Recall vs. Reasoning

• Curriculum-tuned models effectively recall and utilize KG primitives in their reasoning traces, achieving high alignment with ground-truth paths.
• Base models can recall but fail to compose: They retrieve relevant facts but cannot integrate them into coherent multi-step reasoning, highlighting the necessity of explicit compositional supervision.

Generalization to External Benchmarks

• QwQ-Med-3 demonstrates strong transfer to external medical QA benchmarks (MedQA, MedMCQA, MMLU-Med, PubMedQA), matching or exceeding the performance of other open-source models.
• Curriculum-tuned models generalize beyond the original KG, indicating that bottom-up acquisition of domain primitives supports broader medical reasoning.

Implications and Future Directions

Practical Implications

• Domain-specific superintelligence can be achieved with relatively small models (e.g., 32B parameters) via bottom-up curriculum tuning, offering substantial reductions in training and inference energy costs compared to monolithic AGI-scale models.
• KG-grounded curricula provide a scalable, verifiable framework for synthesizing high-quality reasoning data in domains with reliable KGs (e.g., medicine, chemistry, law).

Theoretical Implications

• Bottom-up acquisition of compositional primitives is essential for deep expertise, challenging the sufficiency of top-down, generalist pretraining for superintelligent performance.
• A modular, compositional model of AGI is proposed, wherein interacting domain-specific superintelligent agents, each grounded in their own KG-derived curricula, collectively achieve general intelligence via recursive composition and communication.

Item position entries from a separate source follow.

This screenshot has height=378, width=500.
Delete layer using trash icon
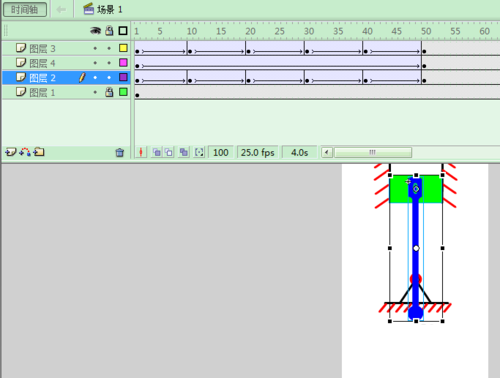coord(120,153)
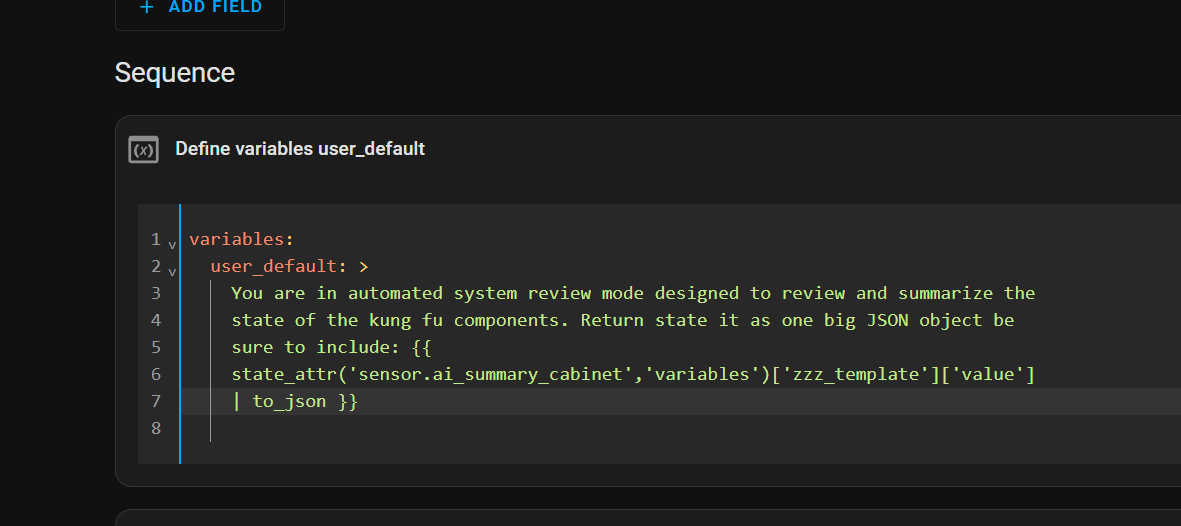
Task: Collapse the variables block on line 1
Action: click(172, 244)
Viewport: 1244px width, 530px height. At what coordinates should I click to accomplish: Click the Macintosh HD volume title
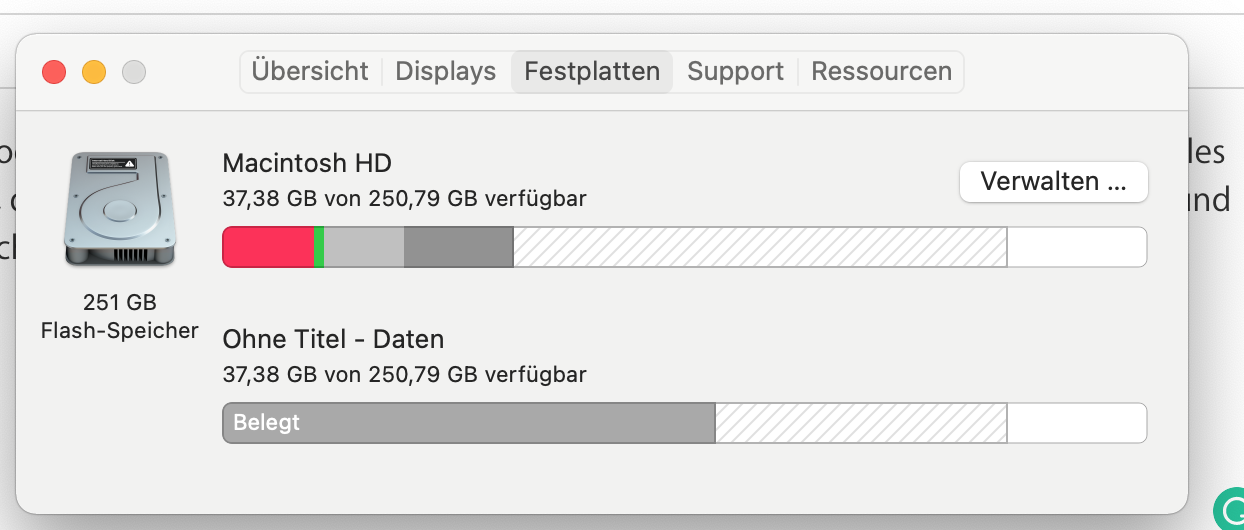click(x=307, y=163)
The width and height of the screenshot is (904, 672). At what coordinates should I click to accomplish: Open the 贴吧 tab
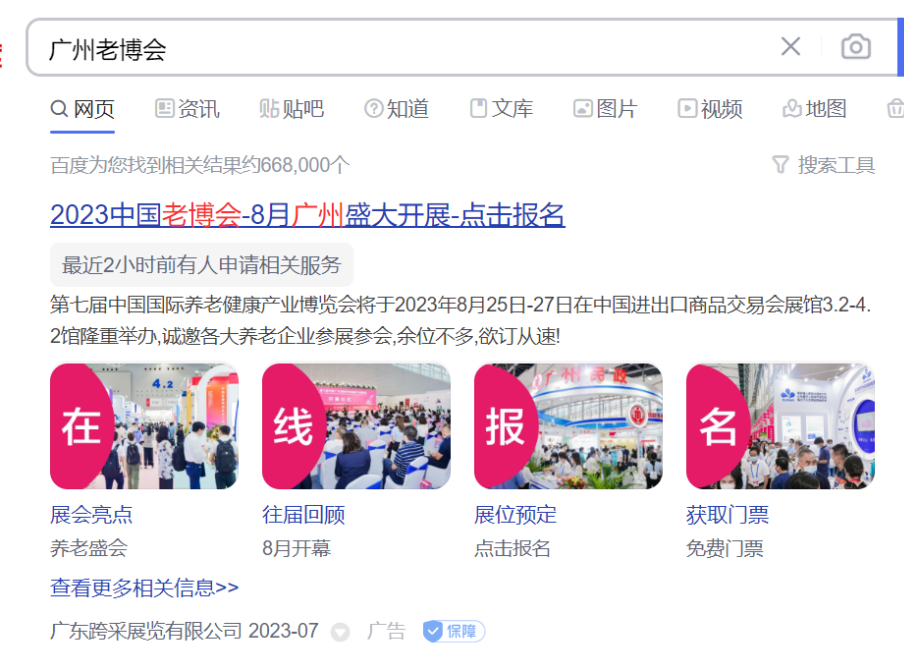click(291, 109)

Limitations and Open Problems

• Dependence on high-quality KGs: The approach is currently limited to domains with reliable, dense KGs. Extending to domains lacking such resources remains an open challenge.
• Closed-ended task focus: The current pipeline generates multiple-choice questions; generating open-ended, real-world tasks from KGs is non-trivial.
• Difficulty estimation: The use of oracle-based difficulty heuristics may not generalize; model-based difficulty metrics without ground-truth answers are needed.

Future Work

• Integration with reinforcement learning: KG primitives can serve as verifiable rewards for RL-based curriculum optimization, enabling dense, simulatable training environments.
• Process reward models (PRMs): Stepwise verification using KG primitives can further improve inference-time scaling and trace fidelity.
• Expansion to other domains: Systematic curation of KGs and domain abstractions in fields beyond medicine is a key direction for generalizing the methodology.

Conclusion

The paper demonstrates that explicit, bottom-up curriculum tuning using KG-derived reasoning tasks enables the emergence of domain-specific superintelligence in LLMs. The approach yields models that not only outperform state-of-the-art baselines on compositional reasoning benchmarks but also generalize to external tasks, all while being more compute- and energy-efficient. The results support a paradigm shift toward modular, compositional AGI architectures grounded in verifiable domain primitives, with KGs serving as a foundational abstraction for scalable, reliable expertise acquisition.